__Required tasks__
1. Quote the rejoinder affidavit excerpt verbatim, starting with "Petitioner No.3/Transferee Company undertakes" and going on through "of the Act.".
2. Using the rejoinder affidavit excerpt, decide whether each statement agrees with it, answering yes or no and quoting the deciding words: (a) The Transferee Company has two secured creditors. (b) The rejoinder affidavit was filed by Mr. Narender Pal as Authorised Signatory of the Petitioner Companies. (c) The Scheme of Amalgamation addresses the change in the Transferee Company's name in Clause No. 14.1 and 15.

__Supplied text__

>>>

15. In reply to aforesaid submission, a rejoinder affidavit dated

21.08.2012 has been filed on behalf of the Petitioner Companies by Mr.

Narender Pal, Authorised Signatory of the Petitioner Companies. It is

submitted that the approval of Scheme in terms of Section 391-394 of

the Act is a "Single Window Clearance" and no further act on the part of

Company is required to be done after the approval of the Scheme, for

giving effect of change in the name of the Transferee Company and

alteration in the Memorandum of Association of the Company. Further

the proposed Scheme has been approved by all the Shareholders of the

Petitioner No.3 Company/Transferee Company. The Transferee

Company has no Secured Creditor whereas there are only 2 Unsecured

Creditors who have given their No Objection Certificate. Further the

Petitioner No.3/Transferee Company has already made the provisions in

the Scheme of Amalgamation in Clause No. 14.1 and 15 in respect of

change in the name of the Transferee Company and alteration in the

Memorandum of Association of the Company. Consequently 100%

Shareholders have given their consent for approval. However, the

Petitioner No.3/Transferee Company undertakes to file all the e-forms in

respect of change in the name of the Transferee Company and alteration

in the Memorandum of Association of the Company with the Registrar

of Companies as required under the relevant provisions of the Act.

<<<

__Recorded data__
>>>

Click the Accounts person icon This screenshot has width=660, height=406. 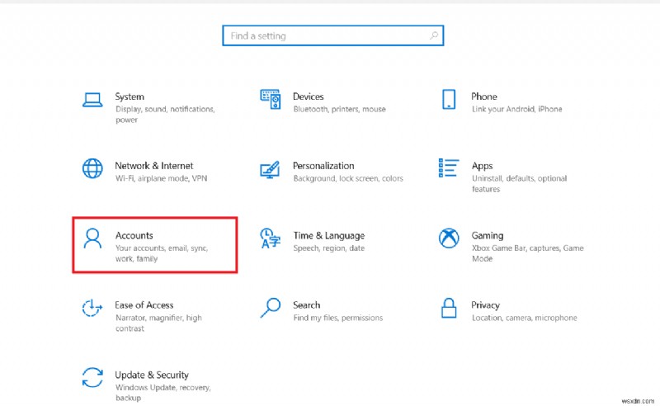click(92, 238)
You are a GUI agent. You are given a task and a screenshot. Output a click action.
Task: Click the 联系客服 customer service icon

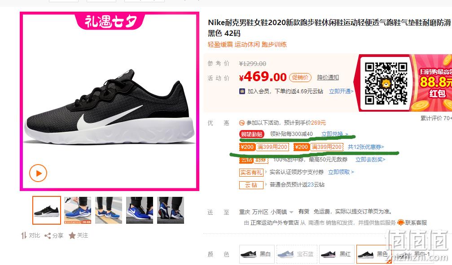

<<<

__Responses in order__
1.
Petitioner No.3/Transferee Company undertakes to file all the e-forms in

respect of change in the name of the Transferee Company and alteration

in the Memorandum of Association of the Company with the Registrar

of Companies as required under the relevant provisions of the Act.

2.
(a) No: "The Transferee Company has no Secured Creditor whereas there are only 2 Unsecured Creditors"
(b) Yes: "filed on behalf of the Petitioner Companies by Mr. Narender Pal, Authorised Signatory of the Petitioner Companies"
(c) Yes: "made the provisions in the Scheme of Amalgamation in Clause No. 14.1 and 15 in respect of change in the name of the Transferee Company"